Regulation, said McFee, came down to whether the government wanted banks to hold increased capital and / or liquid assets, and could create a "speed limit" once the recovery begins. Currently, regulation was responsible for a "nasty feedback loop" of constrained credit and sustained credit risk levels, leaving the government to start considering alternatives.

With little equity in housing and high inflation curbing consumerism, cars won’t "drive the UK out of recession", warned McFee.

David Challinor, managing director of The Funding Corporation, added the government was not concerned, despite noise fromthe industry, about the increasing number of people written off at the first credit check, often on criteria previously ignored.

The US situation had "raised everyone’s awareness" of the non-prime sector, defined by its concomitant "litany of irresponsible lending", which has left £1.4trn of total personal debt in the UK, £156bn of which was consumer debt, and 300 people declaredbankrupt and 1,200 County Court Judgements processed every day.

Regulation, therefore, worked in customers’ and the industry’s interest to make a "considered and informed" decision on finance. The Funding Corporation, and its retail arm ACF Car Finance, used advanced filtration, starting at the first contact with a customer, to leave a "tiny" default rate compared to most mainstream lenders.

Any customer would be given a "vast amount of detail" and "every reason and opportunity to say no" to a loan, and literature and SAF-approved salespeople were present at all ACF showrooms to explain finance.

The average successful applicant spent four hours in dialogue with The Funding Corporation and, for Challinor, leaving no doubt that the outcome was the same thing as Treating Customers Fairly, although this meant repeat business was "virtually non-existent, for all the right reasons".

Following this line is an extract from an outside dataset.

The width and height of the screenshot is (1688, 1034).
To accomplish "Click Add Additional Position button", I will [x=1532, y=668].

From the collections side of the industry, Claire Selvidge, business development manager at Anglia UK, explained that while debt management before the credit crisis had been dominated by fast terminations and a high number of repossessions, volumes of both had peaked in March 2011 and the past six months had seen a decline, with no reason for the trend to change in the next six months.

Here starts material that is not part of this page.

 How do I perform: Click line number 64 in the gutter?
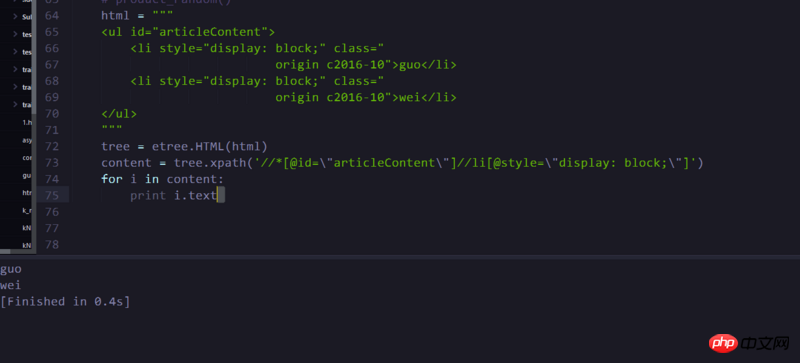click(x=52, y=16)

The turning point, she said, had been the reduced funding and tighter underwriting of 2008, coupled with the rise of captive funders, which reduced the risk on lenders’ books. After the "initial glut of defaults" customers had chosen to manage their affairs better.

Selvidge instructed lenders to be aware of the FLA’s codes of conduct pertaining to debt management, which set a benchmark for repossession agents, consumer confidence and verification.

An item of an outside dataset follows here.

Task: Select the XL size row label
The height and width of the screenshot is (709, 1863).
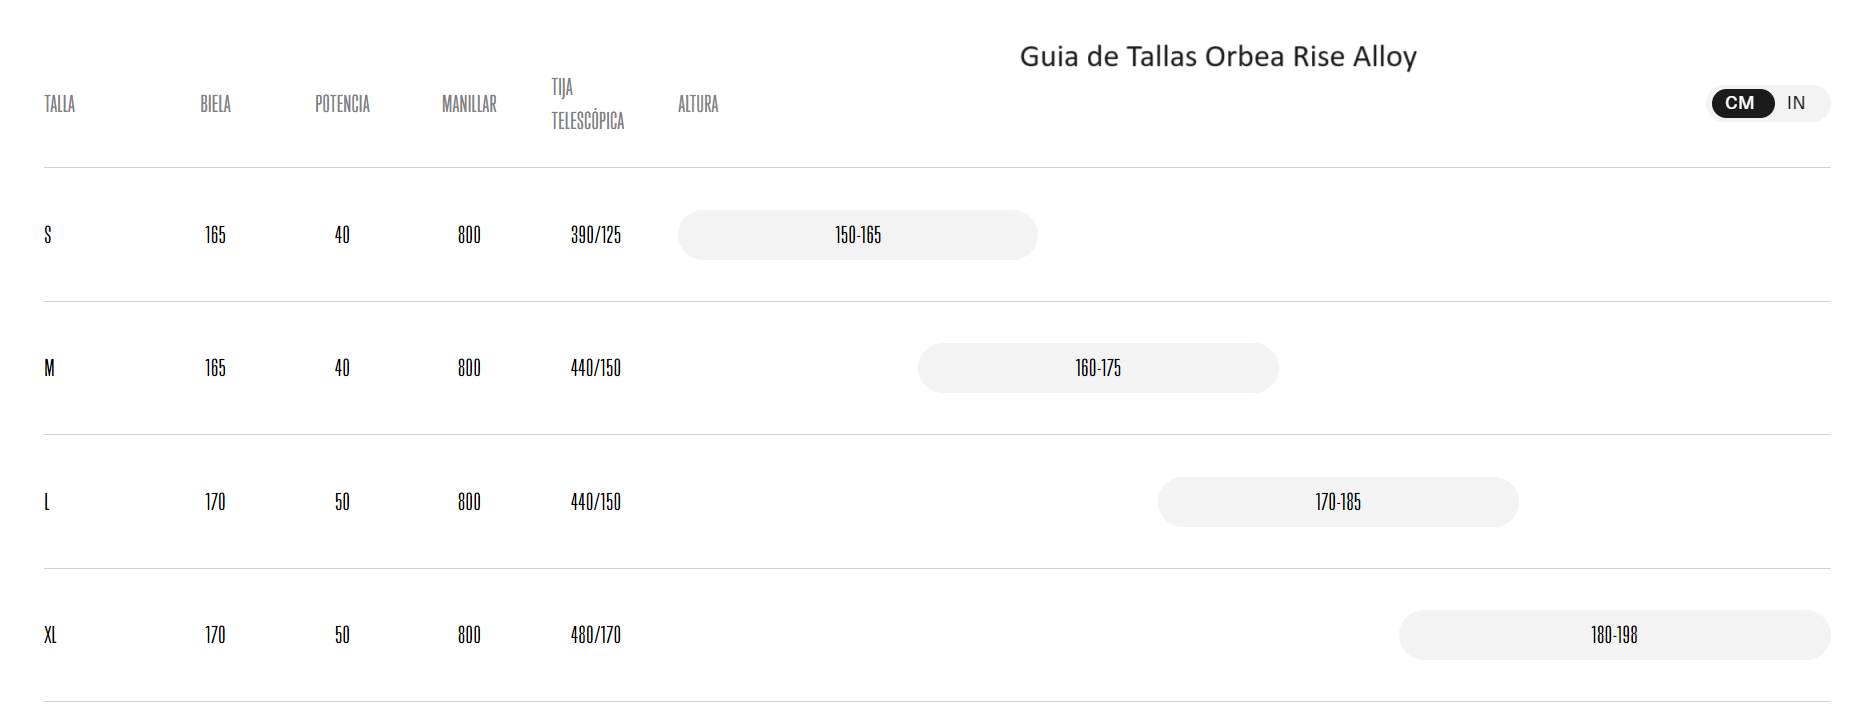Action: point(50,635)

Of all worries a lender could have over collections agencies, however, the most important was information storage, and companies should check the data security employed by any third party.

Agents should be FLA members, advised Selvidge, and hold formal ID at all times, follow professional document procedures (including for property), and record all calls.

"An agent is an extension of your company. We don’t want anybody out in the marketplace representing your company with a criminal record," noted Selvidge, who added Anglia would like to see such recommendations "standardised across the industry".

Considering how to fight Satisfactory Quality complaints, Joanne Davis, partner at DWF, highlighted that although the Financial Ombudsman Service (FOS) could look at evidence confidentially, it may also penalise the lender when the supplier is at fault.

Compared to going through the more "consistent" courts, which allowed for the potential recovery of costs, the FOS was not bound by English law and held no right of appeal.

While the Ombudsman will name and shame companies, advised Davis, it will consider the impact on a business before it acts.

Although courts may look at wider complaints, the FOS allows some evidence the court could not. Alternatively, the FOS will not hear cross-examination evidence or evidence from a supplier if a case is brought against the lender, but the courts would. The risk then was the lender becoming "piggy in the middle" of a customer-dealer stalemate at the FOS.